ABOUT THIS EXERCISE ::
The lines from the start of the data up to and including the one with "Task: Click the xGrowth source logo" should be returned exactly, and nothing else.
■ ■ ■ ■ ■ ■ ■
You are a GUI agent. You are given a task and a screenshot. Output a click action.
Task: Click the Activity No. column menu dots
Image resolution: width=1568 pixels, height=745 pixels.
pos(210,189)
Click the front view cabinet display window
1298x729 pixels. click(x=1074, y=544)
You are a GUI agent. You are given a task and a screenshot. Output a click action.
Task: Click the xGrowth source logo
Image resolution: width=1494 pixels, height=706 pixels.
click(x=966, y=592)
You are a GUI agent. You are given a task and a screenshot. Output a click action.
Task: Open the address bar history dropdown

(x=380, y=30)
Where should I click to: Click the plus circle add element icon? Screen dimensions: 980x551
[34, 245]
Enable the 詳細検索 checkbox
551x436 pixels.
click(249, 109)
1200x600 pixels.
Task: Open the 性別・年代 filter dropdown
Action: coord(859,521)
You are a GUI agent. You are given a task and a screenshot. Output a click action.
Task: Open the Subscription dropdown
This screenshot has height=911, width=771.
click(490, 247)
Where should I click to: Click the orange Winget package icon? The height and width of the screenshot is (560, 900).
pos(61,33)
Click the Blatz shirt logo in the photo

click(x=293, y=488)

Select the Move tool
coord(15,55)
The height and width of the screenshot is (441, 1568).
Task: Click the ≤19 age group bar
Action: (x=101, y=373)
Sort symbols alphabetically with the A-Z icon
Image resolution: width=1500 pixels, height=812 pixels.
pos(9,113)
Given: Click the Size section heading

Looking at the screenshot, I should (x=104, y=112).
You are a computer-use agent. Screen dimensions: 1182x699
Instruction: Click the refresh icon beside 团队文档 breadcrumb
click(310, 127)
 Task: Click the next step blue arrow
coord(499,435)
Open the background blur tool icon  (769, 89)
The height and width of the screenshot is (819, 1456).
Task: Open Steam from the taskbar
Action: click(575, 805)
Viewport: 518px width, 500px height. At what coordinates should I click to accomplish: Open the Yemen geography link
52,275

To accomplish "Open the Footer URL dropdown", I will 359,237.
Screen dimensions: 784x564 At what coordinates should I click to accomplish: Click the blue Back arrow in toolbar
■ ■ ■ ■ ■ ■ ■
SOLUTION TO THE EXERCISE ::
You are a GUI agent. You are given a task and a screenshot. Output a click action.
Task: Click the Activity No. column menu dots
Image resolution: width=1568 pixels, height=745 pixels.
pos(210,189)
Click the front view cabinet display window
1298x729 pixels. click(x=1074, y=544)
You are a GUI agent. You are given a task and a screenshot. Output a click action.
Task: Click the xGrowth source logo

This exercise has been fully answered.